● **WHAT YOU SHOULD DO**
Where the string "computer" appears in a line of the data, show that line.
============================================================
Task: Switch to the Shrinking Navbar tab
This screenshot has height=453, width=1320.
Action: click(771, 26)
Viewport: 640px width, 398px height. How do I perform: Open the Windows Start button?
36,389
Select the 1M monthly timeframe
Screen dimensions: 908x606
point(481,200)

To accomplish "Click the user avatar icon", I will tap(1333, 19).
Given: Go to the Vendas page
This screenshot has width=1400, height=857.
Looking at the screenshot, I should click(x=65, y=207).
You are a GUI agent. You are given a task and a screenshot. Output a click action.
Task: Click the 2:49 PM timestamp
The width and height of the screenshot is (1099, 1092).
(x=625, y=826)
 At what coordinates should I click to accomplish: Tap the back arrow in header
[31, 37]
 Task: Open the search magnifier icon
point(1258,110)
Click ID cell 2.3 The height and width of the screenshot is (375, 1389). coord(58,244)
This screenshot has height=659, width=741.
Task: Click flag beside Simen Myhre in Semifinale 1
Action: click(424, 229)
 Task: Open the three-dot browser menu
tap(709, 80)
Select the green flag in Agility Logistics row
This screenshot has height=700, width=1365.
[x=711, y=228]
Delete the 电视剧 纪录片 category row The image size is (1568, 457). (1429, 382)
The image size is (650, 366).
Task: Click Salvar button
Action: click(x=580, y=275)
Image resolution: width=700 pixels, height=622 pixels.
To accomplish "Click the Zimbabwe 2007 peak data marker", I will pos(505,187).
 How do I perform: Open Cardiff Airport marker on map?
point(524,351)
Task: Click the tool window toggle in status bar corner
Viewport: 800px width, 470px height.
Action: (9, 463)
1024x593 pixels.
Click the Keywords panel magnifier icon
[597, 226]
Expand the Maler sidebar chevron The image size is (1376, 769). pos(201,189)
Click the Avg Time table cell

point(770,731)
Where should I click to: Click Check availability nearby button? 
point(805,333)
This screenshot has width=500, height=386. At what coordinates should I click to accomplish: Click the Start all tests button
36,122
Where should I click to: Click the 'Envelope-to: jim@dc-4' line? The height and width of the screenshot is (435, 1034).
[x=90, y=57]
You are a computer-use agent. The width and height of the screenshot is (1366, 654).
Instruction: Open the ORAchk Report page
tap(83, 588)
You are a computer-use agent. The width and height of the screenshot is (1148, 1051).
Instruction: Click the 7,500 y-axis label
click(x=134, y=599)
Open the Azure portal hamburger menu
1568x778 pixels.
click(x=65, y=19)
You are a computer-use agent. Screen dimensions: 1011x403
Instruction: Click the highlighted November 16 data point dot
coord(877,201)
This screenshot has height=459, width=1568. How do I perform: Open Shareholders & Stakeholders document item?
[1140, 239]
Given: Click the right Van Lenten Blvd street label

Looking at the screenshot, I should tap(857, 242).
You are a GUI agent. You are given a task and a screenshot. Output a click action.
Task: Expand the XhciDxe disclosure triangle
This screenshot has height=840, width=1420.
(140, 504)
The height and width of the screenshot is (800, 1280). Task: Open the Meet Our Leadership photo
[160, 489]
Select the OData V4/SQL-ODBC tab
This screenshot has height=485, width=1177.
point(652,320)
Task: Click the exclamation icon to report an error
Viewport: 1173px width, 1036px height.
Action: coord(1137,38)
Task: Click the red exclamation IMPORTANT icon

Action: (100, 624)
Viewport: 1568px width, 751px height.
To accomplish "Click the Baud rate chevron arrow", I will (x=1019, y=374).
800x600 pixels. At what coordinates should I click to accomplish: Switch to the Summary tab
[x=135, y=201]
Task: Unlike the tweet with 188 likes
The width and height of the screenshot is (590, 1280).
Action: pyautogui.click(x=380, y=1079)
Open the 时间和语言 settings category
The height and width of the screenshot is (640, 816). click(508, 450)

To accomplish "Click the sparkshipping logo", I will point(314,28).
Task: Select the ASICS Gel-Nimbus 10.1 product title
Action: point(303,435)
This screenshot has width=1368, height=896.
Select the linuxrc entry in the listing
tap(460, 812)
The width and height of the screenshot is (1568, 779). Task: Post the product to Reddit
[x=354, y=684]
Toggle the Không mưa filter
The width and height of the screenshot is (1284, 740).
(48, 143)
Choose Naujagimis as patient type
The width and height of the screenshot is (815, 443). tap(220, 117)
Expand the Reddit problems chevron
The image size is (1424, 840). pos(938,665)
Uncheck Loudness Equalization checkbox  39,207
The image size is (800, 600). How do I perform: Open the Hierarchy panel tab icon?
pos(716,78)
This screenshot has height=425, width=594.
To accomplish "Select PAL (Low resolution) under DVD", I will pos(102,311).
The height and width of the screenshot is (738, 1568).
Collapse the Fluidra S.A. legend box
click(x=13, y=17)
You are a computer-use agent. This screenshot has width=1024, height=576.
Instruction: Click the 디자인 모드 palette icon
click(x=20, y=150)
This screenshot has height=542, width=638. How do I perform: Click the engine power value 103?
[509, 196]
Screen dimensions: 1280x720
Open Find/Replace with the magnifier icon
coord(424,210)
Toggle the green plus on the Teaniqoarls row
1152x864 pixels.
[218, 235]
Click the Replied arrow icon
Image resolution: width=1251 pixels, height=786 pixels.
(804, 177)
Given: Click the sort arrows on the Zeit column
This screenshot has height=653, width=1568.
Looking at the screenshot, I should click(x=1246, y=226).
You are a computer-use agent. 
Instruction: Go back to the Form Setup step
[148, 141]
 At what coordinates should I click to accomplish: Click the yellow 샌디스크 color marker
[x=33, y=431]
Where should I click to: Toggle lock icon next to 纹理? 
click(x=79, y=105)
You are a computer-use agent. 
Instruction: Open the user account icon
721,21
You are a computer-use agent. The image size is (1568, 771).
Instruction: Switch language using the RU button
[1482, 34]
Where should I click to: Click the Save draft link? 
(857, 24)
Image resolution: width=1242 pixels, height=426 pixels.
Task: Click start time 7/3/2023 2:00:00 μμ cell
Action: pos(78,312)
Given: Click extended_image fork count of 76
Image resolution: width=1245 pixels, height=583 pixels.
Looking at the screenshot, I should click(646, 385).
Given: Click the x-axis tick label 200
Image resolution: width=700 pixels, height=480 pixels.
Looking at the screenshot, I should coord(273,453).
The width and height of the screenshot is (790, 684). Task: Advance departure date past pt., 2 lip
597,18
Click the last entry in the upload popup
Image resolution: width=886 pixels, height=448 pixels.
============================================================
● **SOLUTION TO THIS EXERCISE**
You are a computer-use agent. The width and height of the screenshot is (1366, 654).
You are a computer-use agent. The width and height of the screenshot is (1148, 1051).
You are a computer-use agent. Screen dimensions: 1011x403
You are a computer-use agent. This screenshot has width=1024, height=576.
You are a computer-use agent. 
You are a computer-use agent. 
You are a computer-use agent. The image size is (1568, 771).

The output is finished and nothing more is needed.